Speech Synthesis, or Talk to me Tcl

It hurts me to advocate Windows but using tcom with the free speech engine from Microsoft is almost too easy (yes I know Microsoft and free speech sounds like an oxymoron :)

 package require tcom
 
 set voice [::tcom::ref createobject Sapi.SpVoice]
 
 $voice Speak "Hello World" 1
 
 after 3000
 exit

The speech SDK is available from http://www.microsoft.com/speech/download/sdk51/ (51MB), there is a beta of .Net Speech at http://www.microsoft.com/speech/ (200MB) but I haven't tried that yet. - VPT

MG Anyone happen to have a link for more info on this? I've been using it successfully for a couple of weeks in something, but someone just found an error -

  $voice Speak "<> test <" 1

returns "0x80045042 {Unknown error}". I did a search on the Microsoft website for the code which, naturally, came up blank. Any ideas would be appreciated :)
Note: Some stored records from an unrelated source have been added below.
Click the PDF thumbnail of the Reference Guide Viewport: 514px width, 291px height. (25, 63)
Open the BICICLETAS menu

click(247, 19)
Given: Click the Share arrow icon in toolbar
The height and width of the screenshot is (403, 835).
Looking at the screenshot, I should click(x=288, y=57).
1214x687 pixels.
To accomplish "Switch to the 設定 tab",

NEM On Mac OS X there is a command-line "say" program for accessing the built-in speech synthesis capabilities of the OS:

 exec /usr/bin/say "Hello World"

WHD Ubuntu Linux (and I suspect other distributions) ships with a similar command called "espeak":

  $ espeak "Hello World"

GPS Rsynth is a nice public domain package that I've used for speech synthesis. I wrote a say_this.tcl script that built a GUI for tweaking the voice. I've been thinking about improving Rsynth, because it seems to be at the moment dead. Another tool that I've heard good things about was Festival[L1 ]. CMU's Sphinx[L2 ] is another tool that may be good, but I haven't heard from users of it.
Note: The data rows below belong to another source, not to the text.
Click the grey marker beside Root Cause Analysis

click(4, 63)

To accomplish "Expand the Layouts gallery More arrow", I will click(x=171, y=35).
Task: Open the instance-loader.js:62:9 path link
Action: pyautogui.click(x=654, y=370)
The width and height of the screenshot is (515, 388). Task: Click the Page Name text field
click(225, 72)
See Festtcl for a Tcl interface to Festival.

Tcl'ers may be interested in the CSLU Toolkit [L3 ] developed at the Oregon Graduate Institute's Center for Spoken Language Understanding. It includes a RAD environment which supports Tcl and provides tools to do Speech Recognition as well as speech synthesis. -- aricb

JKM would like to know if MG found any solution to his "0x80045042 {Unknown error}". I'm getting the same error, but it may be for a different reason. By default, the SAPI tries to interpret the string with XML tags if the first character is '<'. Change your 1 to a 17 and you should be alright. I'm getting the same error with

  $voice Speak "c:/code/tcl/SAPI2.txt" 5

any help would be appreciated.

MG never did, I'm afraid

MG Having looked on the Microsoft website - for once, it's actually returned something sensible, searching for "sapi.spvoice" on www.microsoft.com - it seems that '5' means "speak a file", the 17 you mentioned before "speak without parsing XML", and 1 is the default. I can replicated the "Unknown Error", using '5', when the file in question doesn't exist. To quote one page of the MS website, the argument must be "a null-terminated, fully qualified path to a file". The page in question is [L4 ], and seems (as of July 10 2005, before they change the address) to be about the first page to start looking at, for this method of speech.

ET: Hey, this is pretty cool. I also downloaded the documentation and found these flags, so the 5 would be 4+1 or async and filename:

Enum SpeechVoiceSpeakFlags
'SpVoice flags
SVSFDefault = 0
SVSFlagsAsync = 1
SVSFPurgeBeforeSpeak = 2
SVSFIsFilename = 4
SVSFIsXML = 8
SVSFIsNotXML = 16
SVSFPersistXML = 32

'Normalizer flags
SVSFNLPSpeakPunc = 64

End Enum

SVSFDefault

Specifies that the default settings should be used. The defaults are:
To speak the given text string synchronously (override with SVSFlagsAsync),
Not to purge pending speak requests (override with SVSFPurgeBeforeSpeak),
To parse the text as XML only if the first character is a left-angle-bracket (override with SVSFIsXML or SVSFIsNotXML),
Not to persist global XML state changes across speak calls (override with SVSFPersistXML), and
Not to expand punctuation characters into words (override with SVSFNLPSpeakPunc).

SVSFlagsAsync

Specifies that the Speak call should be asynchronous. That is, it will return immediately after the speak request is queued.

SVSFPurgeBeforeSpeak

Purges all pending speak requests prior to this speak call.

SVSFIsFilename

The string passed to the Speak method is a file name rather than text.
As a result, the string itself is not spoken but rather
the file the path that points to is spoken.

SVSFIsXML

The input text will be parsed for XML markup.

SVSFIsNotXML

The input text will not be parsed for XML markup.

SVSFPersistXML

Global state changes in the XML markup will persist across speak calls.

SVSFNLPSpeakPunc

Punctuation characters should be expanded into words (e.g. "This is it." would become "This is it period").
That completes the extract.